■ **PROBLEM**
Render the lines of the entries below as a JSON list of strings, one string per line and no blank lines, starting at the line holding "The height and width of the screenshot is (758, 798)." and ending at the line holding "(160, 1240)", with both of those lines included.

■ **Entries from a dataset**
____________________
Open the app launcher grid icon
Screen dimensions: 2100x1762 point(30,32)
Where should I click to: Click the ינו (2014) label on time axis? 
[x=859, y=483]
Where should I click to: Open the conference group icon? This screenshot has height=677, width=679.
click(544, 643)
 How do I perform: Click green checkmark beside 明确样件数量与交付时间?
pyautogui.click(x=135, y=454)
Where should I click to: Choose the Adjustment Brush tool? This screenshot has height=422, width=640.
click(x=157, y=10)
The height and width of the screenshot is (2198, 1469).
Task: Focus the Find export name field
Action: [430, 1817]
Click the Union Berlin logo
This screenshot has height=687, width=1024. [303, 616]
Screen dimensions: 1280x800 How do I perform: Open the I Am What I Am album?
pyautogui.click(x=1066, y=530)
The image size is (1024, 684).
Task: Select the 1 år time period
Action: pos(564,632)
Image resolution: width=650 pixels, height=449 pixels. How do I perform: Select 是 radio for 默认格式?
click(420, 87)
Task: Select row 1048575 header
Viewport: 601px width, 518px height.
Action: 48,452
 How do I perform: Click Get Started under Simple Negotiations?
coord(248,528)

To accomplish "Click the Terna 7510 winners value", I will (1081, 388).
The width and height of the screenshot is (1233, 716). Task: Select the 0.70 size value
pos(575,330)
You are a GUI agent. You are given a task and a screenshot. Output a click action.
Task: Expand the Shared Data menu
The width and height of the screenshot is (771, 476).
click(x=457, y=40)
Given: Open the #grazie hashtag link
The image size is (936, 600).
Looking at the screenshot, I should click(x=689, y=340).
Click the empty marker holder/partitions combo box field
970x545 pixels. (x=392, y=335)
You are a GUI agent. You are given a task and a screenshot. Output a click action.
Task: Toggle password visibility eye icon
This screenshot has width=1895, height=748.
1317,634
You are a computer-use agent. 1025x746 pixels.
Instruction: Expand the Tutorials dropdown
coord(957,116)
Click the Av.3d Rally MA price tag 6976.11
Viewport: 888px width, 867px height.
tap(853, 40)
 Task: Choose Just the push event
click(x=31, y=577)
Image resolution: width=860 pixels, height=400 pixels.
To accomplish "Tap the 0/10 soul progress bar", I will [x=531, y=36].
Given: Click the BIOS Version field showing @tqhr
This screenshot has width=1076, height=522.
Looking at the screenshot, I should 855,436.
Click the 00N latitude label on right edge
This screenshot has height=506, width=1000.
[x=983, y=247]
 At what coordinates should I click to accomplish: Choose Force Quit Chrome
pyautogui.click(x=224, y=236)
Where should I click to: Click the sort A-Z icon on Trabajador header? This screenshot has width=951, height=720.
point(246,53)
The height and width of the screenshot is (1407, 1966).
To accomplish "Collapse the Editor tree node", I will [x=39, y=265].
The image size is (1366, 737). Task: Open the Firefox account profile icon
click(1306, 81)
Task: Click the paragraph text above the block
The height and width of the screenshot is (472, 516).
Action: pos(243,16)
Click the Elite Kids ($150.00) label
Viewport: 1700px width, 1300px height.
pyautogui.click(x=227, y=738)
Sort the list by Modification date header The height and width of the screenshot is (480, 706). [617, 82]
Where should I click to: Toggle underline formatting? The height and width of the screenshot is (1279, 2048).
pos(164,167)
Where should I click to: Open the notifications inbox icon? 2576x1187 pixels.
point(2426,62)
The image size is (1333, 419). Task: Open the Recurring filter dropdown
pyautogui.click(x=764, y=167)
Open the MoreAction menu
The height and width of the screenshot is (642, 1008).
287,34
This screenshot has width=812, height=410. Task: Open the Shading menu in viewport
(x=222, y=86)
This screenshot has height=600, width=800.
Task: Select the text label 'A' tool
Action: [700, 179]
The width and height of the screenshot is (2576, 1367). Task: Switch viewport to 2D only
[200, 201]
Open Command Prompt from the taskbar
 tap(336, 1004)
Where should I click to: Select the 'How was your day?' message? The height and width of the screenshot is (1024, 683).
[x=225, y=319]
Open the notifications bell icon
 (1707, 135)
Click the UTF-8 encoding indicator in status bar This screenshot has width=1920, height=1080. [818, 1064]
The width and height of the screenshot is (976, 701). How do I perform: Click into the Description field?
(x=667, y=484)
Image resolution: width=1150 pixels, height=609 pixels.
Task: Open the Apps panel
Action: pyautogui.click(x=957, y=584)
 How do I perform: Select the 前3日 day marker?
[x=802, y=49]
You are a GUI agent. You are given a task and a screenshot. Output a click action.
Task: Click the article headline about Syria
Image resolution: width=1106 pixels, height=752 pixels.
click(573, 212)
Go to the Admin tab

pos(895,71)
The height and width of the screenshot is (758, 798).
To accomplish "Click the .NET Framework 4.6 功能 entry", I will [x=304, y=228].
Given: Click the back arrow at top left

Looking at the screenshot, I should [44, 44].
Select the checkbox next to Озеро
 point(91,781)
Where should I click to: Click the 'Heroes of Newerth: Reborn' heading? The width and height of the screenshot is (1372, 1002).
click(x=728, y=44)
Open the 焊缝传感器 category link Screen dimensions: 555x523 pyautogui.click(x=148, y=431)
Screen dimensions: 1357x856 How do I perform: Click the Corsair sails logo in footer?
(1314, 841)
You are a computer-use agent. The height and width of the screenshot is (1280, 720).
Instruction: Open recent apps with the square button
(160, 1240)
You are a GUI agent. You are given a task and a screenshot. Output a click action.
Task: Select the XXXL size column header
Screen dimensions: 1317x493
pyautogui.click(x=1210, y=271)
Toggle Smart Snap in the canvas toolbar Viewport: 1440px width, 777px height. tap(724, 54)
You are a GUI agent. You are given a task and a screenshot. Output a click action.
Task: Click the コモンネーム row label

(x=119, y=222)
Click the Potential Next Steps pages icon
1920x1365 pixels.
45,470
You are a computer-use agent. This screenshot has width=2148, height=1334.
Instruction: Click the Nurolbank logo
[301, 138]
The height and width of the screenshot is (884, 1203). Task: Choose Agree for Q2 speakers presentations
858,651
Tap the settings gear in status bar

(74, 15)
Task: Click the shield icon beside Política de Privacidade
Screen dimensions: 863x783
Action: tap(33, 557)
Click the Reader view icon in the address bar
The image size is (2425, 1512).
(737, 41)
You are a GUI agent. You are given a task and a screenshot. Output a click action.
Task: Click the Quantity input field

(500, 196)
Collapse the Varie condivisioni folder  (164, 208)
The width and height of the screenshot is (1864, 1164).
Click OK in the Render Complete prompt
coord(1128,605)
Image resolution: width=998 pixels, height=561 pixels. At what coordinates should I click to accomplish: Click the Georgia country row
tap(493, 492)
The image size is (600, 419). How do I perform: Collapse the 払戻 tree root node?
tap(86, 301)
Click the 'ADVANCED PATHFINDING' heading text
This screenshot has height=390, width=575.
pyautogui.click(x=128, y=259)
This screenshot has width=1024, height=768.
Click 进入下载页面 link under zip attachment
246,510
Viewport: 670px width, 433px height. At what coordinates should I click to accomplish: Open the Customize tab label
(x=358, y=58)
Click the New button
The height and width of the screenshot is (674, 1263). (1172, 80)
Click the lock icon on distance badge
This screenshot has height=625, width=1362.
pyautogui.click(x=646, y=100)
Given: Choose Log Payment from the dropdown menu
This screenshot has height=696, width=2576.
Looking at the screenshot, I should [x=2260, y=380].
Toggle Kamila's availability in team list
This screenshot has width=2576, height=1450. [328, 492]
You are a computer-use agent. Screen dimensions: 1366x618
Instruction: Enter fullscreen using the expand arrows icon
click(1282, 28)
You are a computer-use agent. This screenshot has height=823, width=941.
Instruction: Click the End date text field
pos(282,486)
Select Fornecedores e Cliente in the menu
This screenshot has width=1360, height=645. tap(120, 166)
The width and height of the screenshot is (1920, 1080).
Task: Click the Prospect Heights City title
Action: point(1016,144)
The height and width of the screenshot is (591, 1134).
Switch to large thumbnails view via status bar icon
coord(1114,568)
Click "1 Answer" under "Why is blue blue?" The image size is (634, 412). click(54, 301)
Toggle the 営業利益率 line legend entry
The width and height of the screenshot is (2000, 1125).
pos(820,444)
____________________
■ **COMPLETED EXERCISE**
[
  "The height and width of the screenshot is (758, 798).",
  "To accomplish \"Click the .NET Framework 4.6 功能 entry\", I will [x=304, y=228].",
  "Given: Click the back arrow at top left",
  "Looking at the screenshot, I should [44, 44].",
  "Select the checkbox next to Озеро",
  " point(91,781)",
  "Where should I click to: Click the 'Heroes of Newerth: Reborn' heading? The width and height of the screenshot is (1372, 1002).",
  "click(x=728, y=44)",
  "Open the 焊缝传感器 category link Screen dimensions: 555x523 pyautogui.click(x=148, y=431)",
  "Screen dimensions: 1357x856 How do I perform: Click the Corsair sails logo in footer?",
  "(1314, 841)",
  "You are a computer-use agent. The height and width of the screenshot is (1280, 720).",
  "Instruction: Open recent apps with the square button",
  "(160, 1240)"
]